[Source data]
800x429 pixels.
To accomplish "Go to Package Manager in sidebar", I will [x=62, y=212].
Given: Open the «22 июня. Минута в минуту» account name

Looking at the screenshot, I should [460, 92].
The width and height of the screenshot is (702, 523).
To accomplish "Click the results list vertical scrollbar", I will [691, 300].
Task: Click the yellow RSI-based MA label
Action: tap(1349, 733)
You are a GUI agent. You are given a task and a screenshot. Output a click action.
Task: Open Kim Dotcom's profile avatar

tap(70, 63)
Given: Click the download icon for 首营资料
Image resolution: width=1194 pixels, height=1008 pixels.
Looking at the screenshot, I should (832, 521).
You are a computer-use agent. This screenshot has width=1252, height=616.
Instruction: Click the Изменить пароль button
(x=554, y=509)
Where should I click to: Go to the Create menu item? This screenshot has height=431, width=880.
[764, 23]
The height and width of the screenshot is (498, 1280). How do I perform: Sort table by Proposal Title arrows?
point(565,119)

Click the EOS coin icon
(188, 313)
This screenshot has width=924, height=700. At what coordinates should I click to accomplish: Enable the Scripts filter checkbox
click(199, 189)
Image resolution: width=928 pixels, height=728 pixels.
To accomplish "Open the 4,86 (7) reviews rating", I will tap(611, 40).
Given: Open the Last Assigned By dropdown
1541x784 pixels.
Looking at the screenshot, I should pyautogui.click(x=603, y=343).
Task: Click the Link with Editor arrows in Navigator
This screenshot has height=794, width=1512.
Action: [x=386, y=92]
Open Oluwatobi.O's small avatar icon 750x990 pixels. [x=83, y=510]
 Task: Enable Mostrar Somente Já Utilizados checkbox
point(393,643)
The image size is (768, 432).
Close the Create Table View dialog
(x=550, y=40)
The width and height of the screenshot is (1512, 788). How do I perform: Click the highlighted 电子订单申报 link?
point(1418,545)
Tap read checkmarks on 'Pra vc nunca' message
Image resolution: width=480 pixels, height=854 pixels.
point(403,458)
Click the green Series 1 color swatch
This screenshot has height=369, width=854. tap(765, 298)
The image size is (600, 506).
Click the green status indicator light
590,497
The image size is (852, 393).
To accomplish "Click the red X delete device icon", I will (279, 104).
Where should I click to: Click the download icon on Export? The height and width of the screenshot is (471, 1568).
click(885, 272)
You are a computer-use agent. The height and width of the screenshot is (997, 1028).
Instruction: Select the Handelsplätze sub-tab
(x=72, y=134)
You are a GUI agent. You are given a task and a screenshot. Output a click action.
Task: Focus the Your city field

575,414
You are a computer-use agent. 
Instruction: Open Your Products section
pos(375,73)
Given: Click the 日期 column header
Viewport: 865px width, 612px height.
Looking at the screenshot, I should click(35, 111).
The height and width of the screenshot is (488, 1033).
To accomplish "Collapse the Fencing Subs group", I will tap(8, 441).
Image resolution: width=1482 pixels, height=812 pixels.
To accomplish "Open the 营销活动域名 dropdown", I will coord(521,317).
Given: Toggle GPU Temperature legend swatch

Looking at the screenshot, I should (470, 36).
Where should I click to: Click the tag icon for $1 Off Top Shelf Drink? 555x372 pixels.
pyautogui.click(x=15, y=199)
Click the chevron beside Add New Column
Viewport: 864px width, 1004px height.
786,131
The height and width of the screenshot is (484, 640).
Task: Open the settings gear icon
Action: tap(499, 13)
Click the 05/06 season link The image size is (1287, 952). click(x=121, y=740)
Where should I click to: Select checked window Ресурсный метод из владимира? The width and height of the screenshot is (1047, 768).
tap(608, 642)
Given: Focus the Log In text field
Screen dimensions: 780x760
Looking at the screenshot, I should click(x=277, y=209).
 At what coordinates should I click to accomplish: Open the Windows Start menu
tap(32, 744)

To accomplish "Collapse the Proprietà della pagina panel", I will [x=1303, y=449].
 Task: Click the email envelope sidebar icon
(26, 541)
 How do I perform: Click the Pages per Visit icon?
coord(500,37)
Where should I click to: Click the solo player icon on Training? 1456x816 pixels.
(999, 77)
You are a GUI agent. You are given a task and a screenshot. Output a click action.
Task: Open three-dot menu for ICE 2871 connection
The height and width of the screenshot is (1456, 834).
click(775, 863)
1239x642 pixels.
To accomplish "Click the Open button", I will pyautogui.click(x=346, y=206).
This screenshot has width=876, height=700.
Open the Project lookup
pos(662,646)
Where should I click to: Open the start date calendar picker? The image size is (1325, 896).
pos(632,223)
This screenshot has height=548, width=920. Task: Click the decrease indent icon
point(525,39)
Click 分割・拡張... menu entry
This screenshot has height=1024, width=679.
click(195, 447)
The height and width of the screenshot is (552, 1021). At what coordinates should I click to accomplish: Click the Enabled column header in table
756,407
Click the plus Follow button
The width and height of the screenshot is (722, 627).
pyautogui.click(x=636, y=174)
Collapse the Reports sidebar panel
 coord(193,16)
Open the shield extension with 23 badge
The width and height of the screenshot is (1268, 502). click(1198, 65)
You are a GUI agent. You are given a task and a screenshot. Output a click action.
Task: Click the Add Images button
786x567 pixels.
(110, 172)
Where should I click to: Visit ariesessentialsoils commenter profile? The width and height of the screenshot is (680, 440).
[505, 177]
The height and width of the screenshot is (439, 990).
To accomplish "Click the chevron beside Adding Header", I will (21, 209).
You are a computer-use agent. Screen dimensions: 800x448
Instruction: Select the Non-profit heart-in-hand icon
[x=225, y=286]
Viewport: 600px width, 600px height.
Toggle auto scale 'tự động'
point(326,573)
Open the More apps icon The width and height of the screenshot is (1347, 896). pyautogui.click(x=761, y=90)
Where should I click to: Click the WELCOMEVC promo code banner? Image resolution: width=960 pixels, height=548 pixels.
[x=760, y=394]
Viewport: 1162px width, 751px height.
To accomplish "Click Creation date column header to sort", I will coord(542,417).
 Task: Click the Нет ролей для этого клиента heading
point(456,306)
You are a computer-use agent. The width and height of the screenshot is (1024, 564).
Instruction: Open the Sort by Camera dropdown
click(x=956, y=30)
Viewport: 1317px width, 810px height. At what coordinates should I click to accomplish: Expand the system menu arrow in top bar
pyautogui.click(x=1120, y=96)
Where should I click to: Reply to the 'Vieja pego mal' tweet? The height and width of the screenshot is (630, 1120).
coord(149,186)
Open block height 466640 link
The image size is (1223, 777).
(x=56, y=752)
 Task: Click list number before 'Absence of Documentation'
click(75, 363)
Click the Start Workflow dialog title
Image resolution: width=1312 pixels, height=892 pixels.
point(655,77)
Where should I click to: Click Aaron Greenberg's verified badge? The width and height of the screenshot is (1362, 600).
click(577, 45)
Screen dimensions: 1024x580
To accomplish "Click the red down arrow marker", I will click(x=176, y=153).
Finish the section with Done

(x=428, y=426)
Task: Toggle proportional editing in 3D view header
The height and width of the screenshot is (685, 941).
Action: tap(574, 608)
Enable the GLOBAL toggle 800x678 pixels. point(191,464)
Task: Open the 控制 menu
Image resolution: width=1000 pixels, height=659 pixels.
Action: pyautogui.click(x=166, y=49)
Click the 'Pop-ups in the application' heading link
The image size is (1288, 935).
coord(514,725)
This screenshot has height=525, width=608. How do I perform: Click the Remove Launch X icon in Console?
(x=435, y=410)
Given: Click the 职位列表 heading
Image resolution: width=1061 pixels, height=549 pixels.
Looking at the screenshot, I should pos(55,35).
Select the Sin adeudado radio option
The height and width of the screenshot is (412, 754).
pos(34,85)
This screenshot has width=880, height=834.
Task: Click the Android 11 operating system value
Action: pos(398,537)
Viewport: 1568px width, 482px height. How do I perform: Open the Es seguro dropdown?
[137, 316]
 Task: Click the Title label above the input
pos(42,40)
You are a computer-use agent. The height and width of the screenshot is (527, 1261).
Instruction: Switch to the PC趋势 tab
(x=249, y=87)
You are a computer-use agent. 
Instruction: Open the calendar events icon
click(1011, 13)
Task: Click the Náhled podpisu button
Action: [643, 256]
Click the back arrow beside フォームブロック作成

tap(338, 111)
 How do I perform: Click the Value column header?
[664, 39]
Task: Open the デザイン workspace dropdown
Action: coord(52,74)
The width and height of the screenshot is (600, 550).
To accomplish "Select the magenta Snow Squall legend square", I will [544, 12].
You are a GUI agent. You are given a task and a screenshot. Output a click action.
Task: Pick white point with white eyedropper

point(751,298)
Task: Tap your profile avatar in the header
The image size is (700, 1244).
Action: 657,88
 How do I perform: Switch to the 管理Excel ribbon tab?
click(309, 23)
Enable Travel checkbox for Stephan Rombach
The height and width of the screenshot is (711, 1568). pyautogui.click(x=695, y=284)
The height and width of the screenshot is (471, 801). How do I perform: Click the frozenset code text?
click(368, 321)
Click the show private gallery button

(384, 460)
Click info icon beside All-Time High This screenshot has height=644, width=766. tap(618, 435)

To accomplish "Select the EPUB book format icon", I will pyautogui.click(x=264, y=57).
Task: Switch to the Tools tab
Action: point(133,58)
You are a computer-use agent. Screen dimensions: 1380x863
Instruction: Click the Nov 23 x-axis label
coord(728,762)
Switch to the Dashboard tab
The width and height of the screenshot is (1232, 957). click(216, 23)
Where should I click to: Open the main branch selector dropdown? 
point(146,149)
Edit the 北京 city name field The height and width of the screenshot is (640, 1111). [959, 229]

● **What is expected**
Starting at the line that contains "Switch to the Dashboard tab", write out every line through the last one in the data above, exactly as it stands.

● **Result for this task**
Switch to the Dashboard tab
The width and height of the screenshot is (1232, 957). click(216, 23)
Where should I click to: Open the main branch selector dropdown? 
point(146,149)
Edit the 北京 city name field The height and width of the screenshot is (640, 1111). [959, 229]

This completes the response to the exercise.